Exercise inputs below:
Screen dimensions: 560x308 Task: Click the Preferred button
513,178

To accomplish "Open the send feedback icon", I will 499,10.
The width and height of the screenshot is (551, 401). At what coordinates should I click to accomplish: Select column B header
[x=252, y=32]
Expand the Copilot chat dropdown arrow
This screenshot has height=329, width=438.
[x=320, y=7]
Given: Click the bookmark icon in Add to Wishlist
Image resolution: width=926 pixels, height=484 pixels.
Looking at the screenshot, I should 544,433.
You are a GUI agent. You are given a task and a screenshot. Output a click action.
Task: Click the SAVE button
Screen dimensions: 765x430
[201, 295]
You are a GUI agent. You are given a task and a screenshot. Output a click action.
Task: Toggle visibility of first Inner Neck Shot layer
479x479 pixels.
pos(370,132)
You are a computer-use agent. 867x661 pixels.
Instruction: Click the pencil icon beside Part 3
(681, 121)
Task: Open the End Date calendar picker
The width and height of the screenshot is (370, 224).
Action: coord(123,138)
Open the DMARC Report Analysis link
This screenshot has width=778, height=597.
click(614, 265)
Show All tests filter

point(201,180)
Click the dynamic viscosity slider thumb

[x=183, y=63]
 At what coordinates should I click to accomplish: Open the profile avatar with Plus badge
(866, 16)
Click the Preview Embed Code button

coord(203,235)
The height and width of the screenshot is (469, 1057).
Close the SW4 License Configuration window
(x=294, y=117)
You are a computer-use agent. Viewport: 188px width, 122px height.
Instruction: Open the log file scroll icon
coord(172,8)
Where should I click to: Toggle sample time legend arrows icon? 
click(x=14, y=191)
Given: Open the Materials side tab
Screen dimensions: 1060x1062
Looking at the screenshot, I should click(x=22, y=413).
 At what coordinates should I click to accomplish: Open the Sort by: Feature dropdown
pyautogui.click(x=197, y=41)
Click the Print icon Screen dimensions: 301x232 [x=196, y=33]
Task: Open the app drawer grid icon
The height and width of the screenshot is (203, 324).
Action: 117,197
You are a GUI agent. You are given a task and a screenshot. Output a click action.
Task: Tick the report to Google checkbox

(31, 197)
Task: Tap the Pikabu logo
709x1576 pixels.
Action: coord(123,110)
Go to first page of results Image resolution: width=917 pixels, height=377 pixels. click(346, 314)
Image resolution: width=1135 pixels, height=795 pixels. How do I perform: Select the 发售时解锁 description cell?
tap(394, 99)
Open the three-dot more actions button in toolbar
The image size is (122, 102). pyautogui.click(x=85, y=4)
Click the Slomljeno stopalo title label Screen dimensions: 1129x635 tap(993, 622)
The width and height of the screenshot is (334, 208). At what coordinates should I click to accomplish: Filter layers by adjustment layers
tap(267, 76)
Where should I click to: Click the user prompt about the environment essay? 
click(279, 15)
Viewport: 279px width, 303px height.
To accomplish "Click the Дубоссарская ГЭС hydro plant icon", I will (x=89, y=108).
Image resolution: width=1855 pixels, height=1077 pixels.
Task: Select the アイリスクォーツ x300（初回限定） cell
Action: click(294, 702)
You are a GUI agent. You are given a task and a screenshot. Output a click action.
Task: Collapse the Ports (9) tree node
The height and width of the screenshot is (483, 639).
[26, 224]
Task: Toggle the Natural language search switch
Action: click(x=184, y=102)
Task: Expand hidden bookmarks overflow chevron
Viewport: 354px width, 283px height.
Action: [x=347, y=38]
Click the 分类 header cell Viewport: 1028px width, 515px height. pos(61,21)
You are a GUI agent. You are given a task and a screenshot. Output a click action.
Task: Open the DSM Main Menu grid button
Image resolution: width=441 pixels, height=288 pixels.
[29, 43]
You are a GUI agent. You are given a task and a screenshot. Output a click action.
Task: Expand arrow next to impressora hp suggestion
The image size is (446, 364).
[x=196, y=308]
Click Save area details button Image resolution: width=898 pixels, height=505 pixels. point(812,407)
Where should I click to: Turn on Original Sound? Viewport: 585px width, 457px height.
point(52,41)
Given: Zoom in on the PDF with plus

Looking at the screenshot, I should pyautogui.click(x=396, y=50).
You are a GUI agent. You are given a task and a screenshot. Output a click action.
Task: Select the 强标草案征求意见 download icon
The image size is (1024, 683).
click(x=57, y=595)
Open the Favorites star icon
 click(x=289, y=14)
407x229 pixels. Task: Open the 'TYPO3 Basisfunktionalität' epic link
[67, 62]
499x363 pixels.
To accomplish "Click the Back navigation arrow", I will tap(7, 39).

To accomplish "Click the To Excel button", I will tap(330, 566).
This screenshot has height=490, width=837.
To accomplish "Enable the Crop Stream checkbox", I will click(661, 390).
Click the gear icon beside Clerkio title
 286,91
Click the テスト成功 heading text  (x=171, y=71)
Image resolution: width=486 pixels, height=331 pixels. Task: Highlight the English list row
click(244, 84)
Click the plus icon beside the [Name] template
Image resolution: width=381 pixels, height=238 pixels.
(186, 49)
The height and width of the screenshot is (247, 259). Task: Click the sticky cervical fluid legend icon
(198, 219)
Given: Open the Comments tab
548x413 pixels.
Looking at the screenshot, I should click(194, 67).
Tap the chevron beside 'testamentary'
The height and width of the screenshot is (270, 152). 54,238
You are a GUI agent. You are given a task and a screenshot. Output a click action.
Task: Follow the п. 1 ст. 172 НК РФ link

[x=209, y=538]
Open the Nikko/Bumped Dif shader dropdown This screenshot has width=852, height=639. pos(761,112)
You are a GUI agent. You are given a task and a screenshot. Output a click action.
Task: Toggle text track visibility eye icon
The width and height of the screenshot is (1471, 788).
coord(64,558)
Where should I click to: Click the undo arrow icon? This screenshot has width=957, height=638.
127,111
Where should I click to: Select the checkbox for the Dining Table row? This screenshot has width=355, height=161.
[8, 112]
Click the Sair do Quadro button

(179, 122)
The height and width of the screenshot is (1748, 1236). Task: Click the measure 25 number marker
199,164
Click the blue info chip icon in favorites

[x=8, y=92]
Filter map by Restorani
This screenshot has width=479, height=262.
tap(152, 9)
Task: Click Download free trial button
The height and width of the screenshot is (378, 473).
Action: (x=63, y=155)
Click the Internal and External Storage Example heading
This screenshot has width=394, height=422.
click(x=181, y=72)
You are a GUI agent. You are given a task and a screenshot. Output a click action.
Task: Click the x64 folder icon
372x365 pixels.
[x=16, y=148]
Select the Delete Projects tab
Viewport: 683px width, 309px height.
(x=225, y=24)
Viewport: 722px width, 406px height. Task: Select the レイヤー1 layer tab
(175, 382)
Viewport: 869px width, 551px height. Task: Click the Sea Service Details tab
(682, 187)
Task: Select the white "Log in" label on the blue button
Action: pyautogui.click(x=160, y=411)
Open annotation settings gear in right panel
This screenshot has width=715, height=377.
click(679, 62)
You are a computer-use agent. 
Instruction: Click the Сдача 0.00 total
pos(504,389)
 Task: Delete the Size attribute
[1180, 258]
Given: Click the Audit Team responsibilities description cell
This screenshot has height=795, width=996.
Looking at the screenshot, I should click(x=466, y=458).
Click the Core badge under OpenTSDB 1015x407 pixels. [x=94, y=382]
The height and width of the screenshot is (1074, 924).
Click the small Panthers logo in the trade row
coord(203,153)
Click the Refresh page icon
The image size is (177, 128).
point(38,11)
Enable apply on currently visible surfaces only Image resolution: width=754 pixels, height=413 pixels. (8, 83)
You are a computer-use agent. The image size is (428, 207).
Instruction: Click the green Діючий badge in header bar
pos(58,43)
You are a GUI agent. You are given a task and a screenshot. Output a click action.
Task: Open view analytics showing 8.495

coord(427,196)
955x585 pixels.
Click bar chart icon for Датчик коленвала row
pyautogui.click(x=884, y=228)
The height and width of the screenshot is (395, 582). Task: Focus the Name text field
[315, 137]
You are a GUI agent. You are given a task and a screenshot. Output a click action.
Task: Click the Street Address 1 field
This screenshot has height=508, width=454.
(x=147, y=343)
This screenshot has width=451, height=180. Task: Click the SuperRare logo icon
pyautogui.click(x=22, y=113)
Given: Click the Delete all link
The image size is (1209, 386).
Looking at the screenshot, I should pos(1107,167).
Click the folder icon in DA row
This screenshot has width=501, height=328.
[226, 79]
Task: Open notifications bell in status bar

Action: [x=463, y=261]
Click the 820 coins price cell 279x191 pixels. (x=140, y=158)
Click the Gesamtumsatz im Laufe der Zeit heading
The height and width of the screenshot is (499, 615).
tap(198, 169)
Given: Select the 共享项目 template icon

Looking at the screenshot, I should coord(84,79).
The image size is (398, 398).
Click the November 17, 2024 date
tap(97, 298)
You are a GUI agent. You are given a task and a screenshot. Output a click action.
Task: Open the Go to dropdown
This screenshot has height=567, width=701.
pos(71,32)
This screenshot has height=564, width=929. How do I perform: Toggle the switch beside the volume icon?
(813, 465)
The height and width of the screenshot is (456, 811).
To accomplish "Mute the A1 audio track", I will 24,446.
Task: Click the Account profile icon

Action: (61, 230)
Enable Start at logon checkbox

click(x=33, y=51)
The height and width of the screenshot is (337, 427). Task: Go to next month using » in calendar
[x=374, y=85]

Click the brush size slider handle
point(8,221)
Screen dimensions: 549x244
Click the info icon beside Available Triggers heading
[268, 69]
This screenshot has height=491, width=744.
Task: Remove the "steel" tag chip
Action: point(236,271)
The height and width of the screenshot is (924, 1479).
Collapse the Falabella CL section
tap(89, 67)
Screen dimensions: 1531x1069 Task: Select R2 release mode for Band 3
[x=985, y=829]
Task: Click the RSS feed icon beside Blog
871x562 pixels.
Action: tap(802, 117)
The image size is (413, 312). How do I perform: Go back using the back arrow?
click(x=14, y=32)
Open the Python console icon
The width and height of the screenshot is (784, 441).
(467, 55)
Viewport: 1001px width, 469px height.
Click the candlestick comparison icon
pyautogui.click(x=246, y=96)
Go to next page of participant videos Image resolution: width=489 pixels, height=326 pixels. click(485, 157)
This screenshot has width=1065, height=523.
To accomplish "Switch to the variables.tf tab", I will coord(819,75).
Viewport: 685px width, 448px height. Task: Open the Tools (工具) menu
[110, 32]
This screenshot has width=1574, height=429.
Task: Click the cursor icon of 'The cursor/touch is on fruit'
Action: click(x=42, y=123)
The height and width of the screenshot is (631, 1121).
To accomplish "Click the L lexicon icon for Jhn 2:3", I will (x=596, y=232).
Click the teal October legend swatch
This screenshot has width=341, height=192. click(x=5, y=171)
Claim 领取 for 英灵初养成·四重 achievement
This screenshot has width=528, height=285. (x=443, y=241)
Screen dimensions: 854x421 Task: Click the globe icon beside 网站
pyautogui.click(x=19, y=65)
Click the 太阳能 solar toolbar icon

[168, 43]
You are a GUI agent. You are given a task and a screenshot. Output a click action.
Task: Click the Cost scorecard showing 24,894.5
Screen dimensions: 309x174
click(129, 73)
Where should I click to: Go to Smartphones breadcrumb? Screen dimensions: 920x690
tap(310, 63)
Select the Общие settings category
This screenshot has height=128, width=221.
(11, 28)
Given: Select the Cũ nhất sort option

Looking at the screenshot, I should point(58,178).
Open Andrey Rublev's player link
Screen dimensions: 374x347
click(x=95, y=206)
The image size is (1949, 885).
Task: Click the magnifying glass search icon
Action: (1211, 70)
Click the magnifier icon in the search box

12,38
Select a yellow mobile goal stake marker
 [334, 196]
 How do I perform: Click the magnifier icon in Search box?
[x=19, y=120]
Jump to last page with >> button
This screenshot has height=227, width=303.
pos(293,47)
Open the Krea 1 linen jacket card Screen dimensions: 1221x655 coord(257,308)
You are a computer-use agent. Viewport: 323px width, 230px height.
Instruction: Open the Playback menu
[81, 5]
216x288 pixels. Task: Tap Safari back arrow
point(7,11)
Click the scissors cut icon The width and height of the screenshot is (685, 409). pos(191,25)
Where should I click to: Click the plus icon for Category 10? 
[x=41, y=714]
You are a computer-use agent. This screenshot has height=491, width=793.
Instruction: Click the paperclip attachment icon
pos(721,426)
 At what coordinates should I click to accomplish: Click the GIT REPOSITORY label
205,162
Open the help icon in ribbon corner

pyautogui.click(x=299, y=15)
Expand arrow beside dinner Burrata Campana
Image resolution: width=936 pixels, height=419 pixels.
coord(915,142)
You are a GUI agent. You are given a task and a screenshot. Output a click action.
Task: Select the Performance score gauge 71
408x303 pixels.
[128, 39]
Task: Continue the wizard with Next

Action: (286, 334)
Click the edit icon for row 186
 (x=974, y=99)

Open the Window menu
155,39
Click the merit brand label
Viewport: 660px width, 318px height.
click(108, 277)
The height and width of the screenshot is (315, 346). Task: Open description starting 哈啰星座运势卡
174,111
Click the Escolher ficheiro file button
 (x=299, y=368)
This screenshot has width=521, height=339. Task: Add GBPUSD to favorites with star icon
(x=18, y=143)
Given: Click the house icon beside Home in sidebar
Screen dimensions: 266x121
End of Exercise inputs.
Copy the entries above exactly, but only from the line holding "Open Andrey Rublev's player link" through the line holding "Click the scissors", both included.

Open Andrey Rublev's player link
Screen dimensions: 374x347
click(x=95, y=206)
The image size is (1949, 885).
Task: Click the magnifying glass search icon
Action: (1211, 70)
Click the magnifier icon in the search box

12,38
Select a yellow mobile goal stake marker
 [334, 196]
 How do I perform: Click the magnifier icon in Search box?
[x=19, y=120]
Jump to last page with >> button
This screenshot has height=227, width=303.
pos(293,47)
Open the Krea 1 linen jacket card Screen dimensions: 1221x655 coord(257,308)
You are a computer-use agent. Viewport: 323px width, 230px height.
Instruction: Open the Playback menu
[81, 5]
216x288 pixels. Task: Tap Safari back arrow
point(7,11)
Click the scissors cut icon The width and height of the screenshot is (685, 409). pos(191,25)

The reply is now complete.